Fermo restando, al netto di strappi e invasioni di campo istituzionale, il merito di Matteo Renzi di tentare davvero, e finalmente, la riforma dell’ormai paralizzante bicameralismo “paritario” in vigore dal 1948, sorprende il prezzo che sta pagando pure lui, così giovane e deciso a cambiare anche il ritmo e lo stile dell’azione pubblica, al professionismo politico. Che indulge più al compromesso, e persino al pasticcio, che alla chiarezza quando i nodi si aggrovigliano.

Ha l’aria dell’ennesima scatola cinese dei pasticci, appunto, la soluzione concordata nel Partito Democratico sul problema dell’elezione indiretta o diretta del nuovo e più smilzo Senato. Un compromesso “bizantino”, secondo la definizione di Pier Luigi Bersani, accettato dalla minoranza del Pd con il proposito dichiarato dallo stesso Bersani di ripetere “il metodo” dell’elezione di Sergio Mattarella al Quirinale.

Allora si trattò di rendere ininfluente un qualsiasi ruolo di Silvio Berlusconi ai fini del risultato della votazione decisiva per la successione a Giorgio Napolitano. Adesso si è trattato, e si tratta, di rendere ininfluenti ruolo e numeri di Denis Verdini e degli ultimi fuoriusciti, in aumento, da Forza Italia. Fuoriusciti che evidentemente si considerano dalle parti di Bersani politicamente più inquinanti e inaccettabili di Berlusconi, tornato nel frattempo all’opposizione sul fronte delle riforme a causa del metodo scelto per portare Mattarella alla Presidenza della Repubblica.
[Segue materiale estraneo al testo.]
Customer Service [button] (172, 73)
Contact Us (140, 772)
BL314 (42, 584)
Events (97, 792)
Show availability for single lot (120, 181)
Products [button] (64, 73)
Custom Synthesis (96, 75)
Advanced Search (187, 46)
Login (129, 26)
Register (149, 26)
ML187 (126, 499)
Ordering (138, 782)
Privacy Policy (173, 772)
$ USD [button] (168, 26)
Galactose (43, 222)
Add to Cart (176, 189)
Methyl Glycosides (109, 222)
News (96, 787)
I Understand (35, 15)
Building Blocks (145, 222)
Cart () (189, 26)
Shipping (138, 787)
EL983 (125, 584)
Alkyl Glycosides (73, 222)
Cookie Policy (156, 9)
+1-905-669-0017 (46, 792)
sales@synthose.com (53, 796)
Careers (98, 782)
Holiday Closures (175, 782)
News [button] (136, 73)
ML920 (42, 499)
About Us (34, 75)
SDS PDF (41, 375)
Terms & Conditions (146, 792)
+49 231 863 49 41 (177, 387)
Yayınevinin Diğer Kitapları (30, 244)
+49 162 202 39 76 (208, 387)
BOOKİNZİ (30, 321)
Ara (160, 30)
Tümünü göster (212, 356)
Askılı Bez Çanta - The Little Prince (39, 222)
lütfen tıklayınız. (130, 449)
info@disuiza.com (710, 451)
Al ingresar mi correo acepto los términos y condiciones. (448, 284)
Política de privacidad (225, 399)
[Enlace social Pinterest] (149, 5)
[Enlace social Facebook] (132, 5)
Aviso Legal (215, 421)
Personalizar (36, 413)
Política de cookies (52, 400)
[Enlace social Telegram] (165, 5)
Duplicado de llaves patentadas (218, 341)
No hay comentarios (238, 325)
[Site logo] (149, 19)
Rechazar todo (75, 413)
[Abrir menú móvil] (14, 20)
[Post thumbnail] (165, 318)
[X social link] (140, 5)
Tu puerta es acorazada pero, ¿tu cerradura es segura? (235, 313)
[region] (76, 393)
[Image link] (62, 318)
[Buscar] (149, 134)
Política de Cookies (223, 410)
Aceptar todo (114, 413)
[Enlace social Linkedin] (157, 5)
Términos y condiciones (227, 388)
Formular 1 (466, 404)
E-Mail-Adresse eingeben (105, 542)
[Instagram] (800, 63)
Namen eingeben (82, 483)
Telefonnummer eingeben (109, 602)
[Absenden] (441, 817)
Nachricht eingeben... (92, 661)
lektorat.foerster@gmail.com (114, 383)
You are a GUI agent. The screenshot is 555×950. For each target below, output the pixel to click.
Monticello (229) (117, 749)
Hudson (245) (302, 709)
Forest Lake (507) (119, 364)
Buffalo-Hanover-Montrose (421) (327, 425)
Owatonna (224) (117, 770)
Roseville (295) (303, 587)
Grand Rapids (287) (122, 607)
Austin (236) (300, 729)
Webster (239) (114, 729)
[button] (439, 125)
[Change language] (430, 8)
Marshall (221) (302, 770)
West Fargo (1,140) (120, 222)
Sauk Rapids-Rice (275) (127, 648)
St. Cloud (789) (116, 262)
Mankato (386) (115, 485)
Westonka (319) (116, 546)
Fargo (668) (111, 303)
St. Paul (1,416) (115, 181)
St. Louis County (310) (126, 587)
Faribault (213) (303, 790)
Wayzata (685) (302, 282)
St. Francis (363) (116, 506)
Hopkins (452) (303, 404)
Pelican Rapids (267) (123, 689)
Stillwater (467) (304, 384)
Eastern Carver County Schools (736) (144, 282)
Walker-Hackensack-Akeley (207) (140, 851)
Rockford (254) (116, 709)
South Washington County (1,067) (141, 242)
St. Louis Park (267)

Già messe così, fermandosi cioè al metodo, o al preambolo, le cose appaiono obiettivamente bizzarre. Esse peraltro hanno sul piano tattico solo l’effetto di un vantaggio per Berlusconi, che può gridare ai fuoriusciti, proprio mentre ne aumenta il numero fra Camera e Senato, di essere condannati alla irrilevanza.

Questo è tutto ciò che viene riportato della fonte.